Items from a data source:
==================================================

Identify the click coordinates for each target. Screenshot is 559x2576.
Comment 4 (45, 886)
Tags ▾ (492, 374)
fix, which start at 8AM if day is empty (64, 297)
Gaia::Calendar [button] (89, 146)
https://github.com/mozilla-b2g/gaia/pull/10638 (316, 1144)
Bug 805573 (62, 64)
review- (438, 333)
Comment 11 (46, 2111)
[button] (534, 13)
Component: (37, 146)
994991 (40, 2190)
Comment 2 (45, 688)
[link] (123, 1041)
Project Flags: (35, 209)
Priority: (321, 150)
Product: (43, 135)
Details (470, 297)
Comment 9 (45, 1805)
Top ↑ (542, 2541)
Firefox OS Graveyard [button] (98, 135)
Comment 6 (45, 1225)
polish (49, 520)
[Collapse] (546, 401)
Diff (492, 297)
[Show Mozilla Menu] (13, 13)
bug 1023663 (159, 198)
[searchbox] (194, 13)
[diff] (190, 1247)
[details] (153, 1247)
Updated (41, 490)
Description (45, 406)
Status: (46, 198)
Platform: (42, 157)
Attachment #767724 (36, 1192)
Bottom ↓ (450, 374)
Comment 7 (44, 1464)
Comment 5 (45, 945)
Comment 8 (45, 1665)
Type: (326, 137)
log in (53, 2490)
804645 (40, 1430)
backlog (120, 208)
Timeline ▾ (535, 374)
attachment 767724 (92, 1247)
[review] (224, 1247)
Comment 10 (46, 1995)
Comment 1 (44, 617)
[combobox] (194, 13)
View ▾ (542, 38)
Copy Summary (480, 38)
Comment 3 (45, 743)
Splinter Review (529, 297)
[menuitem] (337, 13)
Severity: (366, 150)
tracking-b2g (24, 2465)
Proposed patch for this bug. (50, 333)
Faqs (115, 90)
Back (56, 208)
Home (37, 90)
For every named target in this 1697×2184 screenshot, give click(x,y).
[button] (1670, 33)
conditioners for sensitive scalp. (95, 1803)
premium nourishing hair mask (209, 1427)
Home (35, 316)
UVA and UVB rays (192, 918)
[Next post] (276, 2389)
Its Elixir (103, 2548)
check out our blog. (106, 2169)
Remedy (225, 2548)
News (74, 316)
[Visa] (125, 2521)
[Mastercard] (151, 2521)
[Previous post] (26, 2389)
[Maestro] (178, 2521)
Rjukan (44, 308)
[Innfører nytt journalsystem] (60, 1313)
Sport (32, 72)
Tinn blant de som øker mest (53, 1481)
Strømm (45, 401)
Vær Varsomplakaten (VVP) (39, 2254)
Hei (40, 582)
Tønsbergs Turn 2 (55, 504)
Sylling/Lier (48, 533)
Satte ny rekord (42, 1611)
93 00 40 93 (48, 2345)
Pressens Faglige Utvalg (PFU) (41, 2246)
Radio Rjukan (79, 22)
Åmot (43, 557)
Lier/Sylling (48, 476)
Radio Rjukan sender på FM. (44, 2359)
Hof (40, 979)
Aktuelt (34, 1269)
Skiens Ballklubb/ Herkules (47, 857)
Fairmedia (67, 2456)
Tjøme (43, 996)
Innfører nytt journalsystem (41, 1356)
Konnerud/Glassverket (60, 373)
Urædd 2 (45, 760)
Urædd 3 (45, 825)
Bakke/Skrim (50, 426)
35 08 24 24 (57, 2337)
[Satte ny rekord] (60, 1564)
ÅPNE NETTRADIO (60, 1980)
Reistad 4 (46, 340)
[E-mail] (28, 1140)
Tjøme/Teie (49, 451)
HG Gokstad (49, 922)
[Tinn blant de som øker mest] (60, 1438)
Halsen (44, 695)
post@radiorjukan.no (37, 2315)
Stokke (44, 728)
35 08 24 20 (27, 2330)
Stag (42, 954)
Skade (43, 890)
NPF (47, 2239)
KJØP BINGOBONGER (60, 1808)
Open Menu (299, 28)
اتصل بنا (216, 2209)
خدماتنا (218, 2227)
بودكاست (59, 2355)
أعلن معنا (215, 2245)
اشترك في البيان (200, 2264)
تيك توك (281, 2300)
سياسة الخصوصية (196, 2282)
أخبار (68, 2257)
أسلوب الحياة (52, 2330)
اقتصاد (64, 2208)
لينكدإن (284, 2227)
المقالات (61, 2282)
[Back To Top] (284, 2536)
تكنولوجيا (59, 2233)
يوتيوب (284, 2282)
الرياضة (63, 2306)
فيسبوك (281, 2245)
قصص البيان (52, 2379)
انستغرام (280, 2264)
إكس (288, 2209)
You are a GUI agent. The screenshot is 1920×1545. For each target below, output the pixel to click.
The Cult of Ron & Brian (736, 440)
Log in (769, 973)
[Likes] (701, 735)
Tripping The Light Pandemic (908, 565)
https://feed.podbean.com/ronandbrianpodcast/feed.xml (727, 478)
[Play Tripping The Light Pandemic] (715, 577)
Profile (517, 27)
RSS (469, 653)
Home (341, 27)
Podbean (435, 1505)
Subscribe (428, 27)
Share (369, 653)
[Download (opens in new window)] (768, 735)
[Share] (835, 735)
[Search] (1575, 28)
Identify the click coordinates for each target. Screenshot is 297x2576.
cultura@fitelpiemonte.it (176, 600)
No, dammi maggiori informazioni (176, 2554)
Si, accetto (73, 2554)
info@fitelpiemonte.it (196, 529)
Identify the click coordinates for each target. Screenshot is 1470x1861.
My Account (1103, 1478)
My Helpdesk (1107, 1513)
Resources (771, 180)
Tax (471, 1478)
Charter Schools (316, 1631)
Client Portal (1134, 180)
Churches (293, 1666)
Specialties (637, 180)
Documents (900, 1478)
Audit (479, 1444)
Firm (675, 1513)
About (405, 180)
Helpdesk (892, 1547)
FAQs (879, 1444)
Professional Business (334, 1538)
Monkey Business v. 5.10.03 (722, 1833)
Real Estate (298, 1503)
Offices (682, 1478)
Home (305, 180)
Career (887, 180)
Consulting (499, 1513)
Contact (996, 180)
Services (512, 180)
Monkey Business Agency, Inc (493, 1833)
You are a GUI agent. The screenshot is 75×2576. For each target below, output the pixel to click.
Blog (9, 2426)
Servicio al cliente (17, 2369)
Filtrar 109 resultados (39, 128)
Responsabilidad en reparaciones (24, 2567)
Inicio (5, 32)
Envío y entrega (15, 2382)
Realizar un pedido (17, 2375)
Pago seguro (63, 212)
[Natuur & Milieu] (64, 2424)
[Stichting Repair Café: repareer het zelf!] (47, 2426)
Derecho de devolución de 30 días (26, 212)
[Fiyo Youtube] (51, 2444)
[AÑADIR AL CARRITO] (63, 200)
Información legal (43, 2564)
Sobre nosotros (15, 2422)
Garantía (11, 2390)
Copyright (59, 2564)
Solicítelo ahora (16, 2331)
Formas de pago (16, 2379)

==================================================

◆ **PROBLEM STATEMENT**
Begin at the line above that has "Home (37, 90)" and stop after the line that has "35 08 24 24 (57, 2337)", copying each line exactly and adding nothing else.

◆ **TASK OUTPUT**
Home (37, 90)
For every named target in this 1697×2184 screenshot, give click(x,y).
[button] (1670, 33)
conditioners for sensitive scalp. (95, 1803)
premium nourishing hair mask (209, 1427)
Home (35, 316)
UVA and UVB rays (192, 918)
[Next post] (276, 2389)
Its Elixir (103, 2548)
check out our blog. (106, 2169)
Remedy (225, 2548)
News (74, 316)
[Visa] (125, 2521)
[Mastercard] (151, 2521)
[Previous post] (26, 2389)
[Maestro] (178, 2521)
Rjukan (44, 308)
[Innfører nytt journalsystem] (60, 1313)
Sport (32, 72)
Tinn blant de som øker mest (53, 1481)
Strømm (45, 401)
Vær Varsomplakaten (VVP) (39, 2254)
Hei (40, 582)
Tønsbergs Turn 2 (55, 504)
Sylling/Lier (48, 533)
Satte ny rekord (42, 1611)
93 00 40 93 (48, 2345)
Pressens Faglige Utvalg (PFU) (41, 2246)
Radio Rjukan (79, 22)
Åmot (43, 557)
Lier/Sylling (48, 476)
Radio Rjukan sender på FM. (44, 2359)
Hof (40, 979)
Aktuelt (34, 1269)
Skiens Ballklubb/ Herkules (47, 857)
Fairmedia (67, 2456)
Tjøme (43, 996)
Innfører nytt journalsystem (41, 1356)
Konnerud/Glassverket (60, 373)
Urædd 2 (45, 760)
Urædd 3 (45, 825)
Bakke/Skrim (50, 426)
35 08 24 24 (57, 2337)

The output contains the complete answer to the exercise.